Task details: Copy the records word for word, from the line containing "Given: Click the mask icon with red alert" up to and including the line containing "point(991,1339)".
______
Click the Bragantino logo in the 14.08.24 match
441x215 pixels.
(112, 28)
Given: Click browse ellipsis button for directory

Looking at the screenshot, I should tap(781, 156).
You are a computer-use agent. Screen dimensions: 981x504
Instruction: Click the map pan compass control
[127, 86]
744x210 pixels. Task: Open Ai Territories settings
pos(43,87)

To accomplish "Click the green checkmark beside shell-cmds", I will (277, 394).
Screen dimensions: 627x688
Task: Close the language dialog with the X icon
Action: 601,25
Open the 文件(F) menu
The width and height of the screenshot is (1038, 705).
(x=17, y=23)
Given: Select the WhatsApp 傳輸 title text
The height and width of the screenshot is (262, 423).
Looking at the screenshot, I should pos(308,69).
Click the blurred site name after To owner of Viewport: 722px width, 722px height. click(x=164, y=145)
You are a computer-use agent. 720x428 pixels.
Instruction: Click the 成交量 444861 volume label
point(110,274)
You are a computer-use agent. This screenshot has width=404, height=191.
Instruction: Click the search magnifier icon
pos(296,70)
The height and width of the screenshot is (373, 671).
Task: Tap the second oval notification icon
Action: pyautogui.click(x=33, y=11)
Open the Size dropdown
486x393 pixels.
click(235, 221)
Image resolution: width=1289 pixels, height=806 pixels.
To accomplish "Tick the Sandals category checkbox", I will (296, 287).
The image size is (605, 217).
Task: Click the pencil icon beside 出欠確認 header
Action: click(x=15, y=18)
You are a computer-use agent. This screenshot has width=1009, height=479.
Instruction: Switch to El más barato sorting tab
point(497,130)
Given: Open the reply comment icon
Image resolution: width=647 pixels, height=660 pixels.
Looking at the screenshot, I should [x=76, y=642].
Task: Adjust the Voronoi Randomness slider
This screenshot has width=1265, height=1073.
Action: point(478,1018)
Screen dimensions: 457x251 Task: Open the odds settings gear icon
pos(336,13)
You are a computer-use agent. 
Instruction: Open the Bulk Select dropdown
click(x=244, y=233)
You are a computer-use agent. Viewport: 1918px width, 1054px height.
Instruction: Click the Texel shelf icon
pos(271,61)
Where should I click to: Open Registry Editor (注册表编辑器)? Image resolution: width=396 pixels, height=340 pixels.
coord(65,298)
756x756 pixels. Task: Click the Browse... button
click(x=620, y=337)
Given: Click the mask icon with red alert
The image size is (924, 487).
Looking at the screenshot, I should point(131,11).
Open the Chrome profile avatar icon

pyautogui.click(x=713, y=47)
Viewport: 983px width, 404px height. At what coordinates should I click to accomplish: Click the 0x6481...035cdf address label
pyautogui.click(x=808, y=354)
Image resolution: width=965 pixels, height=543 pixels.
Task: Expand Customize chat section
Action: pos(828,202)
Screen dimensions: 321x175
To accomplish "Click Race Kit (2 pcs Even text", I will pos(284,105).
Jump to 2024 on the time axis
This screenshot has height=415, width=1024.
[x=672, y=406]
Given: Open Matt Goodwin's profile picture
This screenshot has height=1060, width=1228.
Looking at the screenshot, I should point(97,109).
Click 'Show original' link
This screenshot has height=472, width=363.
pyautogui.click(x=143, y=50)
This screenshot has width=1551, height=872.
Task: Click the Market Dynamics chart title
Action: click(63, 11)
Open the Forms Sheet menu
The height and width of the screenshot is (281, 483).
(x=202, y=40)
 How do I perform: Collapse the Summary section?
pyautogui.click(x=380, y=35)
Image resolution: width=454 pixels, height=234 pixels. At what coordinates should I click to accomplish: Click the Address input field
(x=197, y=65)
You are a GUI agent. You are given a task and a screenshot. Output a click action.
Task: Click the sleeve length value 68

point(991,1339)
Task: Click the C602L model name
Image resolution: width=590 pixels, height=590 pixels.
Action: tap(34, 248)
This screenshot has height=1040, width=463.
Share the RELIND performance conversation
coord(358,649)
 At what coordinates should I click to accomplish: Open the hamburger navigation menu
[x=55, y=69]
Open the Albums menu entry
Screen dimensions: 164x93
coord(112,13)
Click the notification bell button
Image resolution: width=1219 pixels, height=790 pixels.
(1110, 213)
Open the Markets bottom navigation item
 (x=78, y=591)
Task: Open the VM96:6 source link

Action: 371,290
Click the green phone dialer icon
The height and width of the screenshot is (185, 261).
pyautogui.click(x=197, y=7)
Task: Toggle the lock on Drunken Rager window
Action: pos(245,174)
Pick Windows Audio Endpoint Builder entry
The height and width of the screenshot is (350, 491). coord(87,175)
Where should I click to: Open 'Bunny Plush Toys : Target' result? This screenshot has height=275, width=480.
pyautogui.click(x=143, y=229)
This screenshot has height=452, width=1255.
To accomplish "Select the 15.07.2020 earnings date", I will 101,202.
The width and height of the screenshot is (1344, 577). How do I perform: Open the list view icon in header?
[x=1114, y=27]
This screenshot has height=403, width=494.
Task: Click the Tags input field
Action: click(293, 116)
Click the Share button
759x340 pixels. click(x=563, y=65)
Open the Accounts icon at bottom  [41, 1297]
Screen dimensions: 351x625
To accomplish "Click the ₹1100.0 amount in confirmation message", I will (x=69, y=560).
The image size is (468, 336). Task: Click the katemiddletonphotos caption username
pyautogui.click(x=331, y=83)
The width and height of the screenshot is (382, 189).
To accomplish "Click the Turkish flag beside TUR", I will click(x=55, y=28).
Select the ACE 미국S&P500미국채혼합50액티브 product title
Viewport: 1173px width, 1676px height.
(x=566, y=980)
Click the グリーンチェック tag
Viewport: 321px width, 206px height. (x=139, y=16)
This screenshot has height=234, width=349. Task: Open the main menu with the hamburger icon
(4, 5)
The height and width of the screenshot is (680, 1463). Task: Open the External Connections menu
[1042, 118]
______
Written answer:
Given: Click the mask icon with red alert
The image size is (924, 487).
Looking at the screenshot, I should point(131,11).
Open the Chrome profile avatar icon

pyautogui.click(x=713, y=47)
Viewport: 983px width, 404px height. At what coordinates should I click to accomplish: Click the 0x6481...035cdf address label
pyautogui.click(x=808, y=354)
Image resolution: width=965 pixels, height=543 pixels.
Task: Expand Customize chat section
Action: pos(828,202)
Screen dimensions: 321x175
To accomplish "Click Race Kit (2 pcs Even text", I will pos(284,105).
Jump to 2024 on the time axis
This screenshot has height=415, width=1024.
[x=672, y=406]
Given: Open Matt Goodwin's profile picture
This screenshot has height=1060, width=1228.
Looking at the screenshot, I should point(97,109).
Click 'Show original' link
This screenshot has height=472, width=363.
pyautogui.click(x=143, y=50)
This screenshot has width=1551, height=872.
Task: Click the Market Dynamics chart title
Action: click(63, 11)
Open the Forms Sheet menu
The height and width of the screenshot is (281, 483).
(x=202, y=40)
 How do I perform: Collapse the Summary section?
pyautogui.click(x=380, y=35)
Image resolution: width=454 pixels, height=234 pixels. At what coordinates should I click to accomplish: Click the Address input field
(x=197, y=65)
You are a GUI agent. You are given a task and a screenshot. Output a click action.
Task: Click the sleeve length value 68

point(991,1339)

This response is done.